Une autre étude européenne, sur la composition de 36 parfums, a également révélé que la plupart d’entre eux contenaient des substances chimiques potentiellement dangereuses.
Presque toutes contenaient également des phtalates ainsi que des muscs de synthèse.
Il s’agit notamment des parfums produits par Gaultier, Cartier et The Body Shop.
Les muscs synthétiques sont soupçonnés d’interférer avec le système hormonal et de contaminer le sang et le lait maternel. Quant aux phtalates et particulièrement au diéthyl phtalate, ils sont soupçonnés de modifier le sperme et de nuire au fonctionnement pulmonaire. Dans les préparations cosmétiques, par exemple, les taux ne doivent pas dépasser 0.2% pour la conservation, 0.1% dans les produits de soins buccaux et 5% dans les durcisseurs d’ongles.

Des cosmétiques non testés sur les animaux : et sans produit chimique ?
On aurait pu penser que, des marques qui ciblent leurs campagnes marketings sur la provenance naturelle des substances entrant dans la composition de leurs produits, proposent effectivement des cosmétiques exempts de produits chimiques !
Notamment des produits chimiques aux propriétés irritantes ou pire, toxiques.

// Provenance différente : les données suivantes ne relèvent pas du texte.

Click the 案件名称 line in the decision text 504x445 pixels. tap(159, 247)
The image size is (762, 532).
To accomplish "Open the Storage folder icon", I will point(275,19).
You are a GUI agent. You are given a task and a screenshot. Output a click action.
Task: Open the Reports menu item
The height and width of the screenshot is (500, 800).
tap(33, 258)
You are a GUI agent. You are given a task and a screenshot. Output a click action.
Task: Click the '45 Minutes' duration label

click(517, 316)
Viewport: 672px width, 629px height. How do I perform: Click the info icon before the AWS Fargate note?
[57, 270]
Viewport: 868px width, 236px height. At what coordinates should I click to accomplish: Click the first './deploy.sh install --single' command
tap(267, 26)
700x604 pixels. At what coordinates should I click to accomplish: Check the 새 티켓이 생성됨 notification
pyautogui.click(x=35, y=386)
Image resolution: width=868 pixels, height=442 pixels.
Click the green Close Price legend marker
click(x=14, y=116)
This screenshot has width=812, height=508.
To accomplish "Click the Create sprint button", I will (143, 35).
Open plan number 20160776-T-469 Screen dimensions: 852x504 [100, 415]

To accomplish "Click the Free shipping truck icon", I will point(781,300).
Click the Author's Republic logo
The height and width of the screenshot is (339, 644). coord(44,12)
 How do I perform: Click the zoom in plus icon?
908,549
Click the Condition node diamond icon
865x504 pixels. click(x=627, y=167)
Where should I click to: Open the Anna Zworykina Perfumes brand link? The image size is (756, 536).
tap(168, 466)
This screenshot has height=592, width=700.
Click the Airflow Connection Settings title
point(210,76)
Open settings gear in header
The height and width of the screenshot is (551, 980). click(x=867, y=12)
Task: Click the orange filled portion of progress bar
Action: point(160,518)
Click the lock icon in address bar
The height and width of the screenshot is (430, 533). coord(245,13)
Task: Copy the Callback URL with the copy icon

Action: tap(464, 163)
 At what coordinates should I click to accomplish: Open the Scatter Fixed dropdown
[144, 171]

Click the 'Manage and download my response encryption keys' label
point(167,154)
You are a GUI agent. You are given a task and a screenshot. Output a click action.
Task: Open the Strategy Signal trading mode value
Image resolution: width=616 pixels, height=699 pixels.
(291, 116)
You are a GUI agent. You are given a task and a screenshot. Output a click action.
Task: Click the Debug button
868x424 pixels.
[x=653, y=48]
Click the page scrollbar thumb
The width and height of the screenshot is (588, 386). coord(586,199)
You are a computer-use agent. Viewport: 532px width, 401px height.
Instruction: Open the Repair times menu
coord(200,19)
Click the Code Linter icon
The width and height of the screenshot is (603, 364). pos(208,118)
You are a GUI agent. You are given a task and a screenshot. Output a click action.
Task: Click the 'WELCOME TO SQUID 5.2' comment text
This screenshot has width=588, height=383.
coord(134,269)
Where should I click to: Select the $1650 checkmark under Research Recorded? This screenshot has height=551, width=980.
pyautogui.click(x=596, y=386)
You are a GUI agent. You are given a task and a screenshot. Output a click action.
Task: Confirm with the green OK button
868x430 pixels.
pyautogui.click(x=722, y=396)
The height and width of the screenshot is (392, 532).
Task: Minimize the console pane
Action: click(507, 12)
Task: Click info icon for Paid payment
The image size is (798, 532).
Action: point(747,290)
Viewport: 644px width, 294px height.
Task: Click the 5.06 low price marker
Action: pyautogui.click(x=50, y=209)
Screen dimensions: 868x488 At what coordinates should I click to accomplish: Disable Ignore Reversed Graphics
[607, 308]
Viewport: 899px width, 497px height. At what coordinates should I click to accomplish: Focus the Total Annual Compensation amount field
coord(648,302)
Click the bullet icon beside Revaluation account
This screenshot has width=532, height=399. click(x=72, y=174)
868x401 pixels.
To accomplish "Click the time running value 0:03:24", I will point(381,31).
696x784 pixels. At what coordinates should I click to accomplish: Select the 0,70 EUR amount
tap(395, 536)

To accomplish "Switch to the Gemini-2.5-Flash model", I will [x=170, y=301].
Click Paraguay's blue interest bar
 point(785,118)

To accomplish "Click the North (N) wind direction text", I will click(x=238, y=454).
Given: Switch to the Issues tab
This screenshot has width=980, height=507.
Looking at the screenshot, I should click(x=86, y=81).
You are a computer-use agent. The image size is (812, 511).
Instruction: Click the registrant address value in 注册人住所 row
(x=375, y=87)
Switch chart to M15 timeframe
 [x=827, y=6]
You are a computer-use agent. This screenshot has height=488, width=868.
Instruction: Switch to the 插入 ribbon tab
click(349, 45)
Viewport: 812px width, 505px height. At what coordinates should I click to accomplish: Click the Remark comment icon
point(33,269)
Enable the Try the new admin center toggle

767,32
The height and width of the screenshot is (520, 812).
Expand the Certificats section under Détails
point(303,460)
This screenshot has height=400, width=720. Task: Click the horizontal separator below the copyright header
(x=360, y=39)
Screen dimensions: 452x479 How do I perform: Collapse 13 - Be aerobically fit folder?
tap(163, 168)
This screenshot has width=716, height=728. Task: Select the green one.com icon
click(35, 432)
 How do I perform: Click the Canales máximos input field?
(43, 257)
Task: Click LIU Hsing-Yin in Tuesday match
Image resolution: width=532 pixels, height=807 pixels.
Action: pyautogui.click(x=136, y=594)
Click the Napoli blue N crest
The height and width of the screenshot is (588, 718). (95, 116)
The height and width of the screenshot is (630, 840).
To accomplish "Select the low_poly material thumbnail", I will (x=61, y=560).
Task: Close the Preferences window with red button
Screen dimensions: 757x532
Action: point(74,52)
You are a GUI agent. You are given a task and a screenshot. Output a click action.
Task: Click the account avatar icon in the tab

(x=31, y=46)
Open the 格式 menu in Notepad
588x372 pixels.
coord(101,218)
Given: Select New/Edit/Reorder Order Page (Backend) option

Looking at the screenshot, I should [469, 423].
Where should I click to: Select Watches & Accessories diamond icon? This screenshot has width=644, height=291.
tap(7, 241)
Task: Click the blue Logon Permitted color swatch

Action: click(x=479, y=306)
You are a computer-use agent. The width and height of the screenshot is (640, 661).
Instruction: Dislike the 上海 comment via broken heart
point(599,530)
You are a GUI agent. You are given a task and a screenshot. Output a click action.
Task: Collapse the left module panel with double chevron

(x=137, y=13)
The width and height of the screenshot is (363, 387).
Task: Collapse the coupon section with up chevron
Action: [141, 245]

Faut-il être chimiste pour choisir en toute tranquillité les produits que l’on va se mettre sur la peau ?

Choisir ses produits
Weleda, Wala et Farfalla, en vente notamment en pharmacies et en magasins diététiques, font partie des marques exemptes de composants chimiques ; et qui démontre qu’il est possible de produire des cosmétiques non testés sur les animaux, tout en respectant les utilisateurs et l’environnement.